Relation to AMSJob and AMSAnalysisJob¶
The AMSNVEJob, AMSNVTJob, and AMSNPTJob classes are just like normal AMSJob. The arguments populate the job’s settings.
Similarly, AMSMSDJob, AMSRDFJob, and AMSVACFJob are normal AMSAnalysisJob.
Let’s print the AMS input for the nvt_prod_job. Note that the initial velocities (and the structure) come from the equilibration job.
print(nvt_prod_job.get_input())
MolecularDynamics
BinLog
DipoleMoment False
PressureTensor False
Time False
... output trimmed ....
Engine ForceField
Type UFF
EndEngine
And similarly the input to the AMS MD postanalysis program for the msd_job:
print(msd_job.get_input())
MeanSquareDisplacement
Atoms
Atom 1
Atom 6
Atom 11
... output trimmed ....
KFFilename /Users/ormrodmorley/Documents/code/ams/amshome_fix2026/userdoc/PythonExamples/molecular-dynamics-intro/plams_workdir.002/NVT-production-1/ams.rkf
end
end
Velocity autocorrelation function, power spectrum, AMSNVESpawner¶
The Fourier transform of the velocity autocorrelation function gives the power spectrum, containing characteristic frequencies of all the vibrations, rotations, and translations of the molecules.
To calculate the velocity autocorrelation function, you need to
run several short NVE simulations with equilibrated initial velocities
write the velocities to disk every step
calculate the autocorrelation function
For the first two steps, we’ll use the AMSNVESpawnerJob class, initializing NVE simulations from evenly spaced frames in the nvt_prod_job job. For the last step, we’ll use the AMSVACFJob.
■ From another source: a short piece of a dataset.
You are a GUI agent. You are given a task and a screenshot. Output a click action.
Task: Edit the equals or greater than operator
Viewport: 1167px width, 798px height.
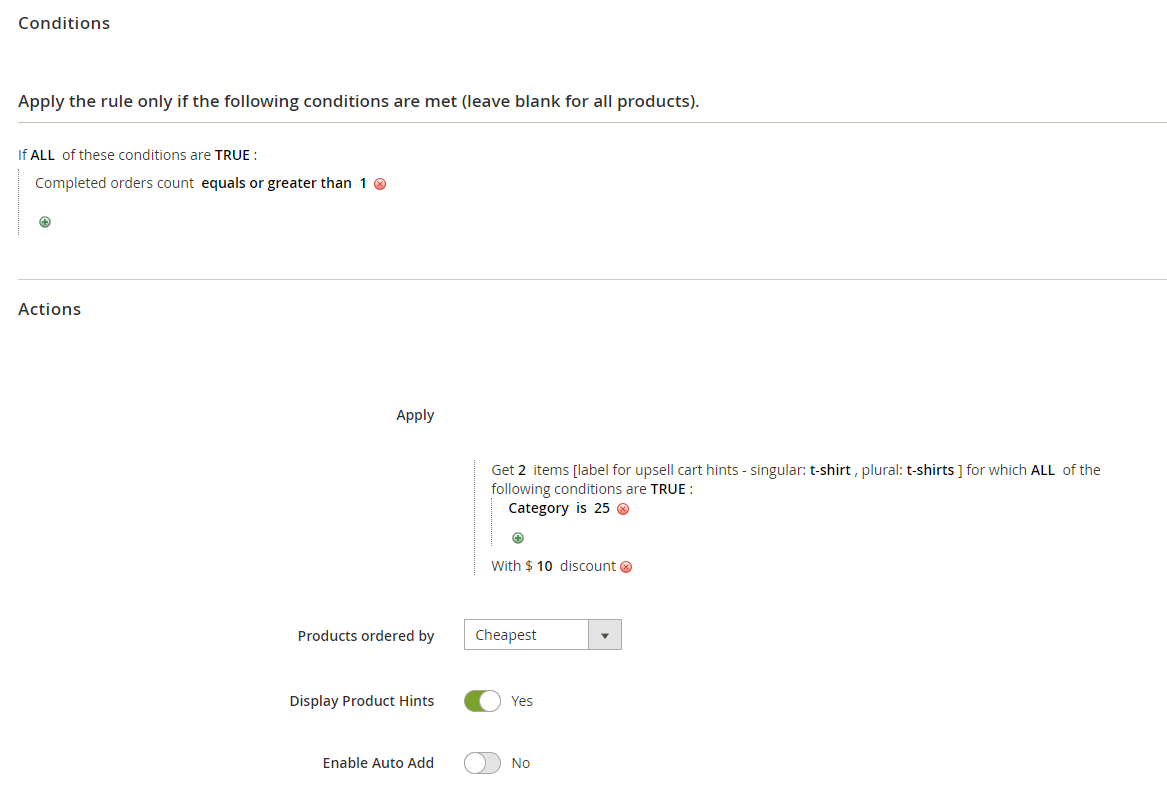(x=276, y=183)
nvespawner_job = AMSNVESpawnerJob(
nvt_prod_job,
name="nvespawner-" + nvt_prod_job.name,
n_nve=3, # the number of NVE simulations to run
samplingfreq=1, # write to disk every frame for velocity autocorrelation
writevelocities=True,
timestep=1.0, # ideally use smaller timestep
nsteps=3000, # 3000 steps (here = 3000 fs) is very short, for demonstration purposes only
)
nvespawner_job.run();
[10.04|11:25:17] JOB nvespawner-NVT-production-1 STARTED
[10.04|11:25:17] JOB nvespawner-NVT-production-1 RUNNING
[10.04|11:25:17] JOB nvespawner-NVT-production-1/nve1 STARTED
[10.04|11:25:17] JOB nvespawner-NVT-production-1/nve1 RUNNING
[10.04|11:25:23] JOB nvespawner-NVT-production-1/nve1 FINISHED
... output trimmed ....
[10.04|11:25:29] JOB nvespawner-NVT-production-1/nve3 RUNNING
[10.04|11:25:36] JOB nvespawner-NVT-production-1/nve3 FINISHED
[10.04|11:25:36] JOB nvespawner-NVT-production-1/nve3 SUCCESSFUL
[10.04|11:25:36] JOB nvespawner-NVT-production-1 FINISHED
[10.04|11:25:38] JOB nvespawner-NVT-production-1 SUCCESSFUL
Let’s then create the AMSVACFJobs. The previous NVE jobs are accessed by nvespawner_job.children.values():
vacf_jobs = []
for job in nvespawner_job.children.values():
vacf_job = AMSVACFJob(
job,
name="vacf-" + job.name + "-" + nvespawner_job.name,
max_correlation_time_fs=1000, # 1000 fs is very short, for demo purposes only
)
vacf_jobs.append(vacf_job)
vacf_jobs[-1].run()
[10.04|11:25:38] JOB vacf-nve1-nvespawner-NVT-production-1 STARTED
[10.04|11:25:38] JOB vacf-nve1-nvespawner-NVT-production-1 RUNNING
[10.04|11:25:38] JOB vacf-nve1-nvespawner-NVT-production-1 FINISHED
[10.04|11:25:39] JOB vacf-nve1-nvespawner-NVT-production-1 SUCCESSFUL
[10.04|11:25:39] JOB vacf-nve2-nvespawner-NVT-production-1 STARTED
... output trimmed ....
[10.04|11:25:40] JOB vacf-nve2-nvespawner-NVT-production-1 SUCCESSFUL
[10.04|11:25:40] JOB vacf-nve3-nvespawner-NVT-production-1 STARTED
[10.04|11:25:40] JOB vacf-nve3-nvespawner-NVT-production-1 RUNNING
[10.04|11:25:41] JOB vacf-nve3-nvespawner-NVT-production-1 FINISHED
[10.04|11:25:41] JOB vacf-nve3-nvespawner-NVT-production-1 SUCCESSFUL
Let’s get and plot the average velocity autocorrelation function and power spectrum
def plot_vacf(vacf_jobs):
"""vacf_jobs is a list of AMSVACFJob, plot the average velocity autocorrelation function"""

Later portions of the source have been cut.